Items from a data source

◆ ◆ ◆ ◆ ◆

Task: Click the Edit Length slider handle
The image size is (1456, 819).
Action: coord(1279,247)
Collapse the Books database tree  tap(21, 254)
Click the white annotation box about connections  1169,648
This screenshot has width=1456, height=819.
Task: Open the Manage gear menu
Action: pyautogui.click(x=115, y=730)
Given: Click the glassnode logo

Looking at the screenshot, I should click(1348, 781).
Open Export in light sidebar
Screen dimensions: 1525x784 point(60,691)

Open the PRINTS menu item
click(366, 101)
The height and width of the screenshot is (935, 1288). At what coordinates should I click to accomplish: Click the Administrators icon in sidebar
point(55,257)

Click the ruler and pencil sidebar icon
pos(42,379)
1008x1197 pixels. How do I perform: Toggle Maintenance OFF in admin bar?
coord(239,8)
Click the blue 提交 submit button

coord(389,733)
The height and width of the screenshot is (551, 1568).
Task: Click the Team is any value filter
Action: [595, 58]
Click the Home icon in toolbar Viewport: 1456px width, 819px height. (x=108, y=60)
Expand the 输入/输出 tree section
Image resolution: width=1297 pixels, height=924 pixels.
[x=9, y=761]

◆ ◆ ◆ ◆ ◆

Exercise description
The lines to retype run from the start of the entries through the line containing "Collapse the Books"; reproduce them exactly and add nothing.

Output for this exercise
Task: Click the Edit Length slider handle
The image size is (1456, 819).
Action: coord(1279,247)
Collapse the Books database tree  tap(21, 254)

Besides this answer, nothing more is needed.